→ EXERCISE DETAILS
Render the lines of the records from the one containing "偷窥自拍 (236, 672)" through the one containing "Universität Hamburg (88, 17)", both included, as a JSON list of strings with one string per line and blank lines left out.

→ DATASET RECORDS
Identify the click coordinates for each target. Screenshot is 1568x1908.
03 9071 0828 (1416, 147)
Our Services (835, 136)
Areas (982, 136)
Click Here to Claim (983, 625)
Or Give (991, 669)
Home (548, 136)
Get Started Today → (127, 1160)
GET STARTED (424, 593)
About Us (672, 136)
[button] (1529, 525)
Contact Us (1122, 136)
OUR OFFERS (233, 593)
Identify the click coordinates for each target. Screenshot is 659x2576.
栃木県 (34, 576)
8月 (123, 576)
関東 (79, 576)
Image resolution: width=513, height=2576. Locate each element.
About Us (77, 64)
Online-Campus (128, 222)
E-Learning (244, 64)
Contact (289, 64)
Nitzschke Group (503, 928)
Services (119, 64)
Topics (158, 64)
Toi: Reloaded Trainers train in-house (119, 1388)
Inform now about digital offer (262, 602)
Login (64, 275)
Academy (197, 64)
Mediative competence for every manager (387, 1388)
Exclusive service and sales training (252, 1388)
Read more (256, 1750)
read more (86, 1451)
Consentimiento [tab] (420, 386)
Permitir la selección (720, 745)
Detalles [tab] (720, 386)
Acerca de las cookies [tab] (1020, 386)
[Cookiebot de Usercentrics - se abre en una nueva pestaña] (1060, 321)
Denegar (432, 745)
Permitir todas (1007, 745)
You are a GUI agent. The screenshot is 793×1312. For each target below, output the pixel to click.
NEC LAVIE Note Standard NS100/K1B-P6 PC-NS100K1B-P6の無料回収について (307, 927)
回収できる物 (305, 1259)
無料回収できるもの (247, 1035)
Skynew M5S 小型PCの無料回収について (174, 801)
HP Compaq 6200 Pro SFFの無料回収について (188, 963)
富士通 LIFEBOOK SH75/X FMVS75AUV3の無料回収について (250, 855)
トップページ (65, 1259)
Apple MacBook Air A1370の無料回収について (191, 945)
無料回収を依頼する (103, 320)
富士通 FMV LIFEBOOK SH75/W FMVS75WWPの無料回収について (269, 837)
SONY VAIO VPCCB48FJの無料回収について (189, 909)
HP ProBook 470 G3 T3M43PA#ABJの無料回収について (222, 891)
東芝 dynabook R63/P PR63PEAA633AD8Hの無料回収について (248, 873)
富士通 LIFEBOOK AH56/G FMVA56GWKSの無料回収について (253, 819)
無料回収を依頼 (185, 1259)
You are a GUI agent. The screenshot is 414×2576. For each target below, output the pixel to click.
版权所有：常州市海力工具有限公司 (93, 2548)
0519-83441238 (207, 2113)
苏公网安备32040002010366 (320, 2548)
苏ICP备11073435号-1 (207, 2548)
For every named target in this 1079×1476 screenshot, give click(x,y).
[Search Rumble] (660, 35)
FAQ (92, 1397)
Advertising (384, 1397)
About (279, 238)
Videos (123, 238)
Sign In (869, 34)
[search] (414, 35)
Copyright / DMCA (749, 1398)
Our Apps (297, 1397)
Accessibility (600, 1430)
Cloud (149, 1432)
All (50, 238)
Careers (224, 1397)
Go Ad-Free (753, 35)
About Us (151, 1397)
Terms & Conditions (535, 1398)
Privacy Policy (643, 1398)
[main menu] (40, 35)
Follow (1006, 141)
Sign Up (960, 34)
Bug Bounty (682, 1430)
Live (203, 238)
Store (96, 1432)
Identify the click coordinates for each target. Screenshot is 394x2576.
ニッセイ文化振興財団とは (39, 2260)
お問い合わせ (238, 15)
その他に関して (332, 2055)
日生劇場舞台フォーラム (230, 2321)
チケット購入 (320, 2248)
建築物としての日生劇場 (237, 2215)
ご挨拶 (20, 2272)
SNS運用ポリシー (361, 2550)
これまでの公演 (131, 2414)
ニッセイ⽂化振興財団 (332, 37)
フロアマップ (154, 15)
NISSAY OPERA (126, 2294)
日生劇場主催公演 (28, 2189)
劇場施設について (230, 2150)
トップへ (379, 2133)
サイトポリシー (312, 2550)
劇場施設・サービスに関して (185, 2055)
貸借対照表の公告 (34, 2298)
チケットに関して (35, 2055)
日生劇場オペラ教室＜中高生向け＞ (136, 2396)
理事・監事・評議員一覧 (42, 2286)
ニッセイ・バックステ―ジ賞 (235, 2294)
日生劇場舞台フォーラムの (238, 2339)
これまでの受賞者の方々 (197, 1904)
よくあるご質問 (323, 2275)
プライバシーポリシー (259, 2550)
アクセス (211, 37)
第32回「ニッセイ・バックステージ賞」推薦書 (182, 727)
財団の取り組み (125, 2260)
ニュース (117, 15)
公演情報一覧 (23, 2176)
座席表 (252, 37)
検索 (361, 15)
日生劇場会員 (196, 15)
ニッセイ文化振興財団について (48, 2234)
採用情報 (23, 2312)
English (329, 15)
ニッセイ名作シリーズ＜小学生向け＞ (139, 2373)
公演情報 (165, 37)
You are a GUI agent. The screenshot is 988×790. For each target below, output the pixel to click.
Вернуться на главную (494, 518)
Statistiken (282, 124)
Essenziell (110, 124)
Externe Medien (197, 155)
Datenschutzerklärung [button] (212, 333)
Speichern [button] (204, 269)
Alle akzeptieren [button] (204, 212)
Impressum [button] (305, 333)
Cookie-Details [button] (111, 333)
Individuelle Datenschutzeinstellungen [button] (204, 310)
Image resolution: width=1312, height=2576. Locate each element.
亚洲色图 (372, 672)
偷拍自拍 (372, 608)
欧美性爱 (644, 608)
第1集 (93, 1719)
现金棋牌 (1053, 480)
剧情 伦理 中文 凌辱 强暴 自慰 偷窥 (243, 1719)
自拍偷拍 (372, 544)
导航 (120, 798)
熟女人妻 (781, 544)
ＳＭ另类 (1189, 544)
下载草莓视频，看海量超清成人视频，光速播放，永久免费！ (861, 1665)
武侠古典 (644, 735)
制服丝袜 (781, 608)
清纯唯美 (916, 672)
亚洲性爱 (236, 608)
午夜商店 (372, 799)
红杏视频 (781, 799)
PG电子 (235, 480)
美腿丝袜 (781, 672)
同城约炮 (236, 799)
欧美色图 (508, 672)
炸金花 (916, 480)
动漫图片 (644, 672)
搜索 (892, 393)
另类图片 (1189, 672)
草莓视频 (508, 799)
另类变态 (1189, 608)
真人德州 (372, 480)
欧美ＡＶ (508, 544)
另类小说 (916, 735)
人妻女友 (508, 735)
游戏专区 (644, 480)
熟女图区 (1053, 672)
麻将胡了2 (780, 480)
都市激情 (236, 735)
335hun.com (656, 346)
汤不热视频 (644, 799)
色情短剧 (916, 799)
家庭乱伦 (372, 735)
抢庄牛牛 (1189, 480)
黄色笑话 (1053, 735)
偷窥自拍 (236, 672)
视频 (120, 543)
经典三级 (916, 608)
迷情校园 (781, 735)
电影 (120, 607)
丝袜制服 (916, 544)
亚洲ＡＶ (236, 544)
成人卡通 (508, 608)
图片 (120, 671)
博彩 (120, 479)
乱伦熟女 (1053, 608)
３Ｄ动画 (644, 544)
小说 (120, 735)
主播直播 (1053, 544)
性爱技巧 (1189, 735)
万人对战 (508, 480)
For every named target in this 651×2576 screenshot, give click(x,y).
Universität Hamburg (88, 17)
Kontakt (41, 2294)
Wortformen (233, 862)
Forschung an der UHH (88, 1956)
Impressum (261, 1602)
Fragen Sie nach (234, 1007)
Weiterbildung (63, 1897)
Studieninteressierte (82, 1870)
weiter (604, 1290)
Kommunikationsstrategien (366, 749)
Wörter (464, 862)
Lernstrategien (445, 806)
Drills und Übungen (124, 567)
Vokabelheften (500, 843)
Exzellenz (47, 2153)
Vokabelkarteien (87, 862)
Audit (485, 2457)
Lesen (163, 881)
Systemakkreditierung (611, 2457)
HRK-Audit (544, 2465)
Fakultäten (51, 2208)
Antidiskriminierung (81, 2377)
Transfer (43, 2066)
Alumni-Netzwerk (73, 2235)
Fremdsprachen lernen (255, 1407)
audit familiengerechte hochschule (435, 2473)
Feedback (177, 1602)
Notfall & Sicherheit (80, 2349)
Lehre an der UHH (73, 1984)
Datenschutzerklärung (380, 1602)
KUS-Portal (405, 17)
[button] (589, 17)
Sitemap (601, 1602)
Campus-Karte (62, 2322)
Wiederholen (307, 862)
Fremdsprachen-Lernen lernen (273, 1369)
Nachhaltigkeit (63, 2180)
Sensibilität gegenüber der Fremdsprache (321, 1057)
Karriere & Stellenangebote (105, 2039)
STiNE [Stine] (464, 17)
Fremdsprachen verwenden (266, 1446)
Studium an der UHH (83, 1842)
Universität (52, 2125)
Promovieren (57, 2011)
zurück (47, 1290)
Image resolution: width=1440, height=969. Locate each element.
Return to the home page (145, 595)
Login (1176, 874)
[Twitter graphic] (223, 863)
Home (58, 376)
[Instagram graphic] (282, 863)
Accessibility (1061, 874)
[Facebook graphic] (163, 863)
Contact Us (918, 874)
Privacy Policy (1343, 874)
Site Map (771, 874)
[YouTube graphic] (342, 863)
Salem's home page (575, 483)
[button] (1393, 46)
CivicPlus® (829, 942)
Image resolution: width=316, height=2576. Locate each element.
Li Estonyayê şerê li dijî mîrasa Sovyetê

→ RESPONSE TO THE EXERCISE
[
  "偷窥自拍 (236, 672)",
  "视频 (120, 543)",
  "经典三级 (916, 608)",
  "迷情校园 (781, 735)",
  "电影 (120, 607)",
  "丝袜制服 (916, 544)",
  "亚洲ＡＶ (236, 544)",
  "成人卡通 (508, 608)",
  "图片 (120, 671)",
  "博彩 (120, 479)",
  "乱伦熟女 (1053, 608)",
  "３Ｄ动画 (644, 544)",
  "小说 (120, 735)",
  "主播直播 (1053, 544)",
  "性爱技巧 (1189, 735)",
  "万人对战 (508, 480)",
  "For every named target in this 651×2576 screenshot, give click(x,y).",
  "Universität Hamburg (88, 17)"
]